Microseismic-based well productivity estimates are based on the assumption that in ultralow-permeability shale reservoirs, pore pressure changes due to hydraulic fracturing cannot move far away from the activated fractures. Therefore, the microseismic event cloud or pointset corresponds to the effective fracture network size. The 3-D volume of the microseismic pointset can be estimated as the maximum extent of the stimulated fracture network. While the effectively producing fracture network could be smaller by a certain percentage, it is expected that the effective network and the stimulated network have a direct correlation. However, SRV is not the only driver of well production. In a given SRV, fracture conductivity and fracture spacing can affect hydrocarbon production and can have a major impact in recovery calculations.

map shows the dfn

FIGURE 4. This map view shows the DFN. (Source: MicroSeismic Inc.)

Results

The individual well SRVs obtained from the microseismic pointset are compared with actual field 30-day production data. This demonstrates the correlation of the microseismic results with production from the seven-well pad. Testing is underway to determine whether this concept may be used to predict well performance. The plot shows that larger SRVs result in higher well production for the Horn River Basin study wells (Figure 6). Deviations from the linear relationship might be related to variations in geology (i.e., reservoir quality) as well as fracture spacing and conductivity. This plot does not provide a deterministic quantification of what percentage of the network is contributing to production.

The quantification of the effective size of the fracture network may be performed by numerical reservoir simulators and proppant placement analysis. For this study, the 90% correlation of the well-by-well total SRV vs. 30-day production data demonstrates that this concept may be used to predict microseismic-based well productivity.

The 90% correlation between production and SRV for each well shows that larger SRVs result in higher well production regardless of the percentage of the SRV that contains proppant-filled fractures for the first 30 days. The direct relationship of the SRV and production can be used to predict a new well’s potential productivity immediately upon completion of the stimulation job. This suggests that a key completion effectiveness tool is to provide production prediction by monitoring stimulation microseismically. This may allow operators to optimize their overall completions planning and, in turn, maximize recovery.

modeled srv calculated from dfn

FIGURE 5. In this map view of the modeled SRV calculated from DFN, the color bar shows relative fracture permeability. (Source: MicroSeismic Inc.)

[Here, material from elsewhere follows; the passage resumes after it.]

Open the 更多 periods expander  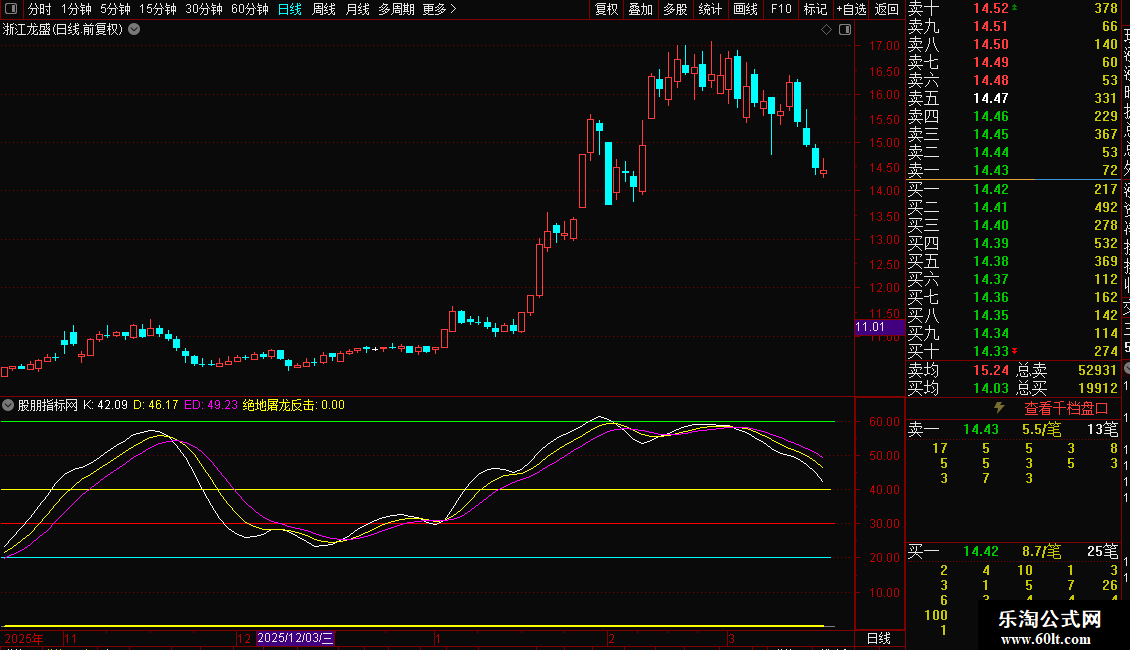[439, 9]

Extensive microseismic results across the top shale oil and gas plays in the U.S. and Canada have been gathered and used to understand the correlation of microseismicity to production at the local scale. From this analysis the relationship between microseismic pointsets and hydrocarbon production was determined. This can be used to predict a new well’s potential productivity immediately upon completion of the stimulation job.

Operators may test varying completion techniques to determine which treatment design gives the largest and most effective SRV and use this information to obtain maximum recovery and well performance.

Acknowledgments
The authors acknowledge MicroSeismic Inc., Encana Corp. and Kogas Canada for contributing data and for supporting this research. Special thanks to Michael de Groot for his assistance. Some of this information appeared in SPE paper 169541 and has been reprinted with permission.

correlation of srv to production

FIGURE 6. The correlation of SRV to production is shown in the Horn River Field. (Source: MicroSeismic Inc.)